Arte e quarantena

Nel 1995 usciva al cinema “Hello Denise” (“Denise calls up”), un film passato troppo inosservato sull’impatto che hanno avuto i cellulari sulla vita quotidiana americana. I protagonisti si chiamano l’un l’altro programmando incontri che – per imprevisti, rinunce all’ultimo momento, contrattempi – finiscono per essere sempre rinviati.

La reperibilità telefonica “permanente” anziché facilitare la relazione sembra quindi renderla più difficile: tutti siamo “a portata di mano” e questo non solo ci basta ma è quasi preferibile alle incognite e alle frizioni dell’incontro.

Attraverso una chiave ironica e una scrittura vivace, il film descrive un passaggio epocale che sarà vissuto nuovamente dalla generazione successiva con l’arrivo dei social. Ma più che facilitata/ostacolata, sarebbe corretto dire che la relazione si trasforma coi tempi e con le tecnologie a disposizione.

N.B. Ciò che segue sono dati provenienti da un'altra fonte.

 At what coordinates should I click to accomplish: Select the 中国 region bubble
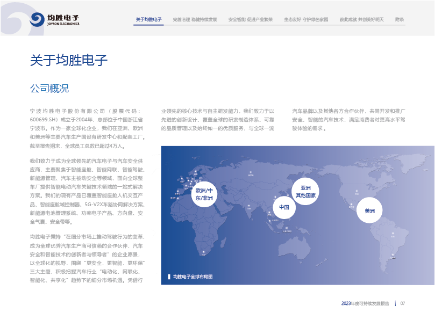click(284, 207)
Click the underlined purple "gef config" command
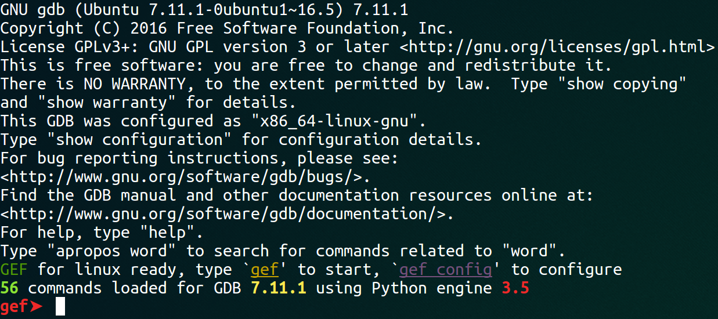Image resolution: width=718 pixels, height=319 pixels. pyautogui.click(x=446, y=270)
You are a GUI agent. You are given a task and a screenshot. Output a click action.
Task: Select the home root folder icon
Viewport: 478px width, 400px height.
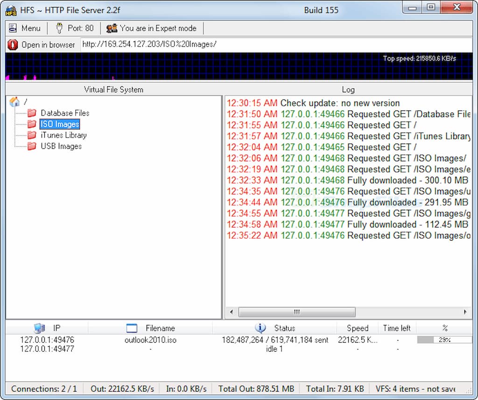[14, 102]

In questi giorni di isolamento forzato, “Hello Denise” mi è tornato in mente durante una riunione di BombaCarta in videoconferenza: i volti che si alternavano sullo schermo mi ricordavano quelli degli attori del film, con una importante differenza: lo strumento tecnico sopperiva, in quel caso, a una – altrettanto tecnica – impossibilità di incontrarsi. Eppure un brivido mi è corso lungo la schiena: e se questa diventasse la nuova normalità?

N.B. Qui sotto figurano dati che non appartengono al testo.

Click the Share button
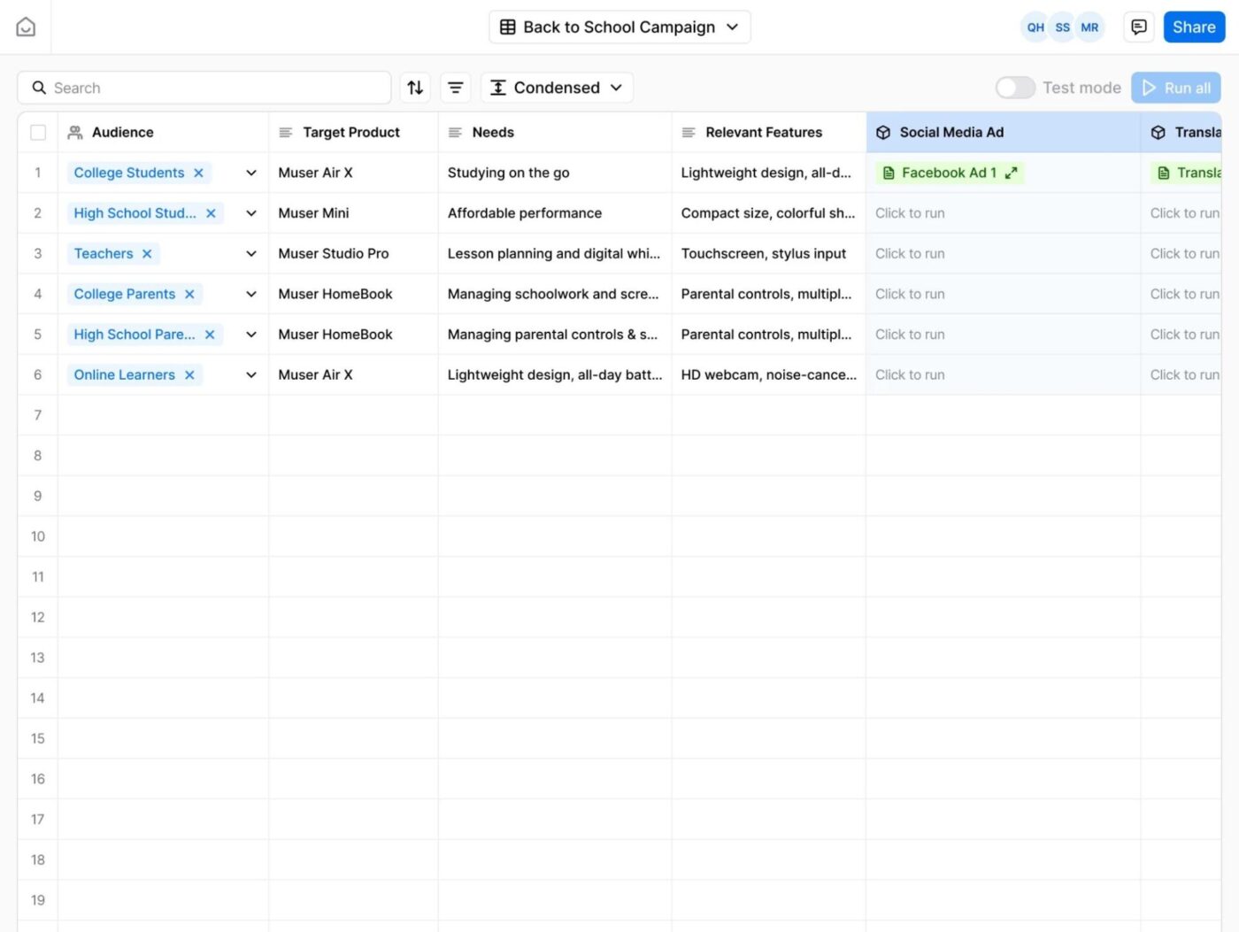This screenshot has height=932, width=1239. pos(1193,27)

Fino a pochi anni fa la facilità con cui il videomeeting è stato organizzato e realizzato sarebbe stato quasi fantascienza, ma sul piano umano Hello Denise aveva già detto tutto nel 1995.

L’arte ha sempre una capacità “profetica”, soprattutto quando coglie, sotto la superficie della forma, quella dimensione intrinsecamente umana che ci accompagna nei momenti di crisi ma anche e soprattutto in quelli più normali, quotidiani. È, però, sempre un flusso sotterraneo, decodificabile solo in parte e, spesso, solo a posteriori.

Nel 1957 esce in Argentina “L’Eternauta”. Nelle prime pagine, i protagonisti si trovano a confronto con un evento sconosciuto e incomprensibile: una neve fosforescente uccide tutto ciò su cui si poggia. Dalla dimensione quotidiana di una partita a carte in soffitta, il gruppo si trova precipitato nella lotta contro un nemico di cui può solo sospettare i contorni, della cui esistenza anzi non è nemmeno certo. La muta da sub e la maschera con cui i personaggi escono prudentemente di casa per evitare il contatto con la neve, da scena surreale e grottesca, diventa oggi improvvisamente familiare quando si incrociano per strada rari passanti con la mascherina, in giro – anche loro – solo per stretta necessità.

La serie “Counterpart”, uscita nel 2017, descrive due mondi identici salvo che per un particolare: uno è quello che conosciamo, l’altro è sopravvissuto a una letale forma di influenza. Quest’ultimo è freddo (anche nella fotografia), severo, diffidente; il nostro è ignaro, per certi versi imbelle, volendo esagerare direi quasi “innocente”.

Gli abitanti dell’altro lato hanno vissuto per anni nella disinfezione, nel mantenimento delle distanze, nel desiderio e nel terrore dell’altro. Le stesse piazze – che “di qua” sono affollate – sono frequentate da sporadici visitatori. Viene oggi da chiedersi: siamo noi quelli del mondo “di là”?

Gli ultimi due sono, ovviamente, scenari apocalittici, ma non ci interessano per quello: oltre le apparenze, parlano infatti d’altro. Héctor Oesterheld, uno degli autori de L’Eternauta, “sparirà” sotto il regime di Videla di cui alcuni hanno intravisto, proprio nel fumetto, una sorta di profetizzazione. Counterpart racconta una storia in cui buoni e cattivi, vittime e carnefici si confondono continuamente perché, in realtà, sono – di qua o di là – gli stessi individui.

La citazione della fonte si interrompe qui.